In brief, H.R.620 has been introduced during the 2015-2016 legislative session by Representative Ted Poe [R-TX] in the house, before being read twice in the Senate under the number S.3446 when sponsored by Senator Jeff Flake [R-AZ]. Since the bill is a short five pages, we’ll read through it beginning in Section Two:
Based on existing funding, the Disability Rights Section of the Department of Justice shall, in consultation with property owners and representatives of the disability rights community, develop a program to educate State and local governments and property owners on effective and efficient strategies for promoting access to public accommodations for persons with a disability (as defined in section 3 of the Americans with Disabilities Act (42 U.S.C. 12102).

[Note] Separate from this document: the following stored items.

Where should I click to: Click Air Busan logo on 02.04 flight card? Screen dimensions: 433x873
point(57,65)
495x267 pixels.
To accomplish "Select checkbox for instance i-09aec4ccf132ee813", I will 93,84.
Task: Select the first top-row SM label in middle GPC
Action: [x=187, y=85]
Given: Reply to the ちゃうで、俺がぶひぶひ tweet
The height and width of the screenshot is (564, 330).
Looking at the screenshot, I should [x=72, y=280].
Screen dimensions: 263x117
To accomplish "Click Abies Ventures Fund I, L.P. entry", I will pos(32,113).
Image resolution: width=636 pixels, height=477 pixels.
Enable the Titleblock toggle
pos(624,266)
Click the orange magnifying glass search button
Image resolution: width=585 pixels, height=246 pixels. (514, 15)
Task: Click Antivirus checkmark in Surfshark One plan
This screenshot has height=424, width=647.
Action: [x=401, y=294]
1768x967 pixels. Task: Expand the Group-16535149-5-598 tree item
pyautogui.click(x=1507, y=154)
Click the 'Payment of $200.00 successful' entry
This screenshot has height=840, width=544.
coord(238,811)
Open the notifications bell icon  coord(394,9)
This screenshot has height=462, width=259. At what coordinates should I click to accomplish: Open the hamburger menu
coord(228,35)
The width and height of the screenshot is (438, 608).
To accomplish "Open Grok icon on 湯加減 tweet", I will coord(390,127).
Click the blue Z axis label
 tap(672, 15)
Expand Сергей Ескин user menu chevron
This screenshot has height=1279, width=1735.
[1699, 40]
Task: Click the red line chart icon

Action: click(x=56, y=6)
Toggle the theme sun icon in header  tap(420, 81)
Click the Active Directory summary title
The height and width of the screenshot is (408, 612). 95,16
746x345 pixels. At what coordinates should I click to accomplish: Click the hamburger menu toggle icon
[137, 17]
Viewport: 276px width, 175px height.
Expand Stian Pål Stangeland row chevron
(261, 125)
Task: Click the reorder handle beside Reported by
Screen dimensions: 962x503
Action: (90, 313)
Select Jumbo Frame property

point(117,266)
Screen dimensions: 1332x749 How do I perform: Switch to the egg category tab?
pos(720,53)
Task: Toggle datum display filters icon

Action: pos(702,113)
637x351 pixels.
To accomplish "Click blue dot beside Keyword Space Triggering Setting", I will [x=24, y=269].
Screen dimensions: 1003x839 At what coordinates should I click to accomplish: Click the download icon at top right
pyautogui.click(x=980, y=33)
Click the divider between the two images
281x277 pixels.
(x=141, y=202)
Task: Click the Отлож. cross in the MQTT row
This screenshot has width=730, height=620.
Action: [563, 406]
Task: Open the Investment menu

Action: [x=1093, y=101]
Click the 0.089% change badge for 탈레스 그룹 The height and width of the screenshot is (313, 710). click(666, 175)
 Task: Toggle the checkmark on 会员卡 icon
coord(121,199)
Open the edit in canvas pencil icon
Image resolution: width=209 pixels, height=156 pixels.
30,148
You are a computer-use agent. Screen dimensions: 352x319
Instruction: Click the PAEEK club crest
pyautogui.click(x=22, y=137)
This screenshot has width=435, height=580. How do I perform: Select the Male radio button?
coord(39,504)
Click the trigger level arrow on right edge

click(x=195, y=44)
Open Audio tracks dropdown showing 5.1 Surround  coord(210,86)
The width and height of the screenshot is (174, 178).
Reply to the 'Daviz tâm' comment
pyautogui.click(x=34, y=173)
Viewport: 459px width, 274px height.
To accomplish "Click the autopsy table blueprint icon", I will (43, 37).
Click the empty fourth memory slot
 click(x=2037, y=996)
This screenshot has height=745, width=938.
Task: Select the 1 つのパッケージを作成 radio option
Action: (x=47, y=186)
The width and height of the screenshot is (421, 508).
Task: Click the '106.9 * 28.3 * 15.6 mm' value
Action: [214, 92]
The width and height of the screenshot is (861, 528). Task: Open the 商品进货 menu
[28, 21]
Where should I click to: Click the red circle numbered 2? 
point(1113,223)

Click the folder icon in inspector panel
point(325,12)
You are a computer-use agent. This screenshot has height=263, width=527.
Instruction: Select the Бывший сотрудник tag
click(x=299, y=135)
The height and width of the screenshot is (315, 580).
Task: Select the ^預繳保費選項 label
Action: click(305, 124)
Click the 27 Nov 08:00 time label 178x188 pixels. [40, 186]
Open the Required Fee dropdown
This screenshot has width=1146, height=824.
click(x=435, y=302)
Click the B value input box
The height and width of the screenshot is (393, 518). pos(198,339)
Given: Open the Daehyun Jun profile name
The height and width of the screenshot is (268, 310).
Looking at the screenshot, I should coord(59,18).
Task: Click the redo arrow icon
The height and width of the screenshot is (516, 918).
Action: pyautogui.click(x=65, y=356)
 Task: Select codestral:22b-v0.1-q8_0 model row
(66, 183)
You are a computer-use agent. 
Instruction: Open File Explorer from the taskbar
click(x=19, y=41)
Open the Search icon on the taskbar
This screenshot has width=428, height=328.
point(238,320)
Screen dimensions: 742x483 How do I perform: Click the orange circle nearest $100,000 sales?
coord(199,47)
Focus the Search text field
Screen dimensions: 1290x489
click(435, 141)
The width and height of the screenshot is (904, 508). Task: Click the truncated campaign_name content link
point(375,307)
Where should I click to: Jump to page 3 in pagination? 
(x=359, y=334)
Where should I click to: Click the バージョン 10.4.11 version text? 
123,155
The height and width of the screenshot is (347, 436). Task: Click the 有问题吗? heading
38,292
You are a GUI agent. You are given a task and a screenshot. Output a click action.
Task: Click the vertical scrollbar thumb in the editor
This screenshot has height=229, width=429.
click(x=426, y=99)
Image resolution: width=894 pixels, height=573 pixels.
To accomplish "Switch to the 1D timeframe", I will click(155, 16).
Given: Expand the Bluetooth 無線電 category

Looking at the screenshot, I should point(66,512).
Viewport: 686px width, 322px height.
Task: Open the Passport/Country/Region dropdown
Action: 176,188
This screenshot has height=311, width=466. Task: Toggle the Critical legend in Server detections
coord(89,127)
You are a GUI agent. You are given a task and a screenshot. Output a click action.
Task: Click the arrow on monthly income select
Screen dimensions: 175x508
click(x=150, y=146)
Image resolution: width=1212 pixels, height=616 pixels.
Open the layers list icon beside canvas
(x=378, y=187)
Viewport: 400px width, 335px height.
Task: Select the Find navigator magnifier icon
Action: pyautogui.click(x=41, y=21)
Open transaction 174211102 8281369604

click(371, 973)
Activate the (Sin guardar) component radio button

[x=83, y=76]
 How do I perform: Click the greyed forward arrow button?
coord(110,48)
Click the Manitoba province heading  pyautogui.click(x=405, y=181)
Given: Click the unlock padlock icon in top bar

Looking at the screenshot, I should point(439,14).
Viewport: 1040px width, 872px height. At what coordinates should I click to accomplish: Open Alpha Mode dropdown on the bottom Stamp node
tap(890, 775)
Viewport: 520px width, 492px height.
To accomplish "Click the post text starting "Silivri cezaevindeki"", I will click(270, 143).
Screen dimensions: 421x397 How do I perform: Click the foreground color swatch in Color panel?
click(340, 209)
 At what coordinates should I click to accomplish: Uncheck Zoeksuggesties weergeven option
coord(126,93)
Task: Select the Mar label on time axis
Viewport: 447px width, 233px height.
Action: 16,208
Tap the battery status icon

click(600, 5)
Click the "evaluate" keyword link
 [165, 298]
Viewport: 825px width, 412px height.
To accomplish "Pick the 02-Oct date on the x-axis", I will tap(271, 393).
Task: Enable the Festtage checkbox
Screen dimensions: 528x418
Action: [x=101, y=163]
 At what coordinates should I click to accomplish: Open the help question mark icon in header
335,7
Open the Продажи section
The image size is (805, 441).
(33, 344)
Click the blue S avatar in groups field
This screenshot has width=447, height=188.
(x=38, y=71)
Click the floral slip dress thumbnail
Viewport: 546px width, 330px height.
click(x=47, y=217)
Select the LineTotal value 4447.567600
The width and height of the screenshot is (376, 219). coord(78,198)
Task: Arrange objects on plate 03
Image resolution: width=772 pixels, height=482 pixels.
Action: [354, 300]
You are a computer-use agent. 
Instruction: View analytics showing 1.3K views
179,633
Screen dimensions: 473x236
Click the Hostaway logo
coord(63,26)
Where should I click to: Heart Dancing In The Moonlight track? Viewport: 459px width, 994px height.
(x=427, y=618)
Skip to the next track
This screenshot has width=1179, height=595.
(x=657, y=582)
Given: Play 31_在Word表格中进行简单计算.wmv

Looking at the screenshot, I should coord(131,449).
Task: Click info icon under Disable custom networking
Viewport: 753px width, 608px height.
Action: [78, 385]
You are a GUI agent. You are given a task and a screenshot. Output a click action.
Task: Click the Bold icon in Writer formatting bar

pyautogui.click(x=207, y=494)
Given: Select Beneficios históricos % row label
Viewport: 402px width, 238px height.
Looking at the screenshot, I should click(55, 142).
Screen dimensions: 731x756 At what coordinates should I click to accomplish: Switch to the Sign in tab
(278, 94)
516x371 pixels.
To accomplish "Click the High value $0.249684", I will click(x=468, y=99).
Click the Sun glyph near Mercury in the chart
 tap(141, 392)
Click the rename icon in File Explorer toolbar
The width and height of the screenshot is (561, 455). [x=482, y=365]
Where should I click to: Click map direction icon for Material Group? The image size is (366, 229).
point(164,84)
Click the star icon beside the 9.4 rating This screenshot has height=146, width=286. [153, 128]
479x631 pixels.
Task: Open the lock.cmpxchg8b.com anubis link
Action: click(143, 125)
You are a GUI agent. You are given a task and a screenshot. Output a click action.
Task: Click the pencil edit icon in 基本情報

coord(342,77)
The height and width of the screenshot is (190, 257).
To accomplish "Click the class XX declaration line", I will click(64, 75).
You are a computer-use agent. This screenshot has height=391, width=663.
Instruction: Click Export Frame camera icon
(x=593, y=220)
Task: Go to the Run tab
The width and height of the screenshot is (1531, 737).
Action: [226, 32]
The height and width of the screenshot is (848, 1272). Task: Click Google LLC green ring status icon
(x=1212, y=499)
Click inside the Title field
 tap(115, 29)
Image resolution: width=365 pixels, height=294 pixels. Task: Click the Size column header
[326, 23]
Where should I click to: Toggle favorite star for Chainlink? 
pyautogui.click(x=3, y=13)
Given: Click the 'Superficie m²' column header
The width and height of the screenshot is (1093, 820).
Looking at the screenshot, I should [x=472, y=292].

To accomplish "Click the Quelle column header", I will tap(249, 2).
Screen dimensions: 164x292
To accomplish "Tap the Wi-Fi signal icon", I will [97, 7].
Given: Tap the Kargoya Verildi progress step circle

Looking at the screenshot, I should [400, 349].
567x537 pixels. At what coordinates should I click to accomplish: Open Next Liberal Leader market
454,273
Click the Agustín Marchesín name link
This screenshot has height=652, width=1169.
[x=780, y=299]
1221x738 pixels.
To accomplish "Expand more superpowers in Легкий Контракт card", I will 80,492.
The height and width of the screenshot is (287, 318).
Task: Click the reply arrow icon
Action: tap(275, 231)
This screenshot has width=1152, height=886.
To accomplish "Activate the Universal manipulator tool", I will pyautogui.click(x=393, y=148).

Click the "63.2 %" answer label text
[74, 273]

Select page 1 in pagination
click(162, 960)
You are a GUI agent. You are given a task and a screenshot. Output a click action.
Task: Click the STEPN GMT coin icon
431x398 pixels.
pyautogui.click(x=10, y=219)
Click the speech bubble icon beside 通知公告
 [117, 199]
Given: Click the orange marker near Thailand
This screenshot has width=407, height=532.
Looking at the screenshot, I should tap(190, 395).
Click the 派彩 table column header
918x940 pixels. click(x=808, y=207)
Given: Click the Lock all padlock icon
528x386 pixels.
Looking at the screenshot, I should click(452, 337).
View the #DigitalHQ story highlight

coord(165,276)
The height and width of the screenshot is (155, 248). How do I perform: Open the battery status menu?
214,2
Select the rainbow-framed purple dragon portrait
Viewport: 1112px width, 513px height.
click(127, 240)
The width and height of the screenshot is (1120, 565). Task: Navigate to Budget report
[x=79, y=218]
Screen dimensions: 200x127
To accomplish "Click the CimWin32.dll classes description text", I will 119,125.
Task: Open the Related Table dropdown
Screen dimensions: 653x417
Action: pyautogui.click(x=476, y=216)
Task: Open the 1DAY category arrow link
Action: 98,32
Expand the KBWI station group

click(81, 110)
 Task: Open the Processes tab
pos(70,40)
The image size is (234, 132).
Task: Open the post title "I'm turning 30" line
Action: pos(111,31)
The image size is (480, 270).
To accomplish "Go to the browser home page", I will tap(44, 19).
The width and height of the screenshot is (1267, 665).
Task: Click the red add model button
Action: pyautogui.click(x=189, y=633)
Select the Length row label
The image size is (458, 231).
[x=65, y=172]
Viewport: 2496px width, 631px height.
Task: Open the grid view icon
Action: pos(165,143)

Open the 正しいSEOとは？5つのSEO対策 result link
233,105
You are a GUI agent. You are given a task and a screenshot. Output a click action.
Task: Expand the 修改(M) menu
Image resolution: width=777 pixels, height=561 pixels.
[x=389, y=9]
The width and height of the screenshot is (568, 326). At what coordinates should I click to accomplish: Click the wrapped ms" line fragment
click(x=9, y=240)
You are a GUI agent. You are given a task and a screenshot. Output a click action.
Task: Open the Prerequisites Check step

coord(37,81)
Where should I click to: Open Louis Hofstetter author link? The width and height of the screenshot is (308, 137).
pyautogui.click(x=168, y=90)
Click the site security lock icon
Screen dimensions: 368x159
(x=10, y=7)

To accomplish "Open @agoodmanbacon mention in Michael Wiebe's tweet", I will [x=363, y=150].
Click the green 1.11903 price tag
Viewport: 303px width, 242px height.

The main issue I take with this bill is that only existing sources of funding can be sourced for disability education programs. While I cannot be sure, I expect this directive will be used to justify siphoning off funds from other areas of civil rights enforcement.
Much like the recently convicted (and even more recently pardoned) Sheriff Joe Arpaio, Poe is another national figure who seems immune to shame. A former Texas judge, this “King of Shame,” insisted that “people I see have too good a self-esteem,” so he imposed unique punishments to abase them. “It wasn’t the ‘theater of the absurd,’” he once quipped defensively in an interview. “It was the theater of the different.”
For his part, Flake has taken a similarly intellectual tack. “That conservatism has become compromised by powerful forces — nationalism, populism, xenophobia, even celebrity — explains part of how and why we lost our way,” Flake wrote in a recent book, “Conscience of a Conservative.” Much like another Senator from Arizona, both seem publicly vexed by our current political climate, but lack guts to do anything about it.
If we look even briefly at the Department of Justice’s Civil Rights case summaries, it doesn’t take long before we uncover worthy causes, like United States v. Tennessee, a case which recently concluded and brought an end to intitutionalized care at Clover Bottom Developmental Center, the state’s oldest facility that housed individuals who were intellectually disabled.
Next, Section 3 of H.R.620 would create a “dispute resolution” process whereby the affected person(s) must notify the property owner in writing, requesting that accessibility accommidations be made. The property owner is required to provide a written description of improvements to be made within 60 days. As I understand the text, if the total time since the initial request extends past 120 days, then and only then may additional civil remedies be pursued.
Or, should I need to summarize that paragraph, access is not assumed to be a right.
This bill even goes so far as to prescribe content for the written notice, specifying that it must detail the circumstances under which you were denied access to a public area (including the property address), the specific ADA codes that were violated, information concerning previous requests for access, and whether the barrier to access is temporary or permanent.
Access is a Right
H.R.620 places unnecessary responsibility on the disabled individual who only seeks access. It upends 27 years of established legal precident. For my sake, and the sake of disabled individuals everywhere, please contact your congressperson and ask them to oppose it.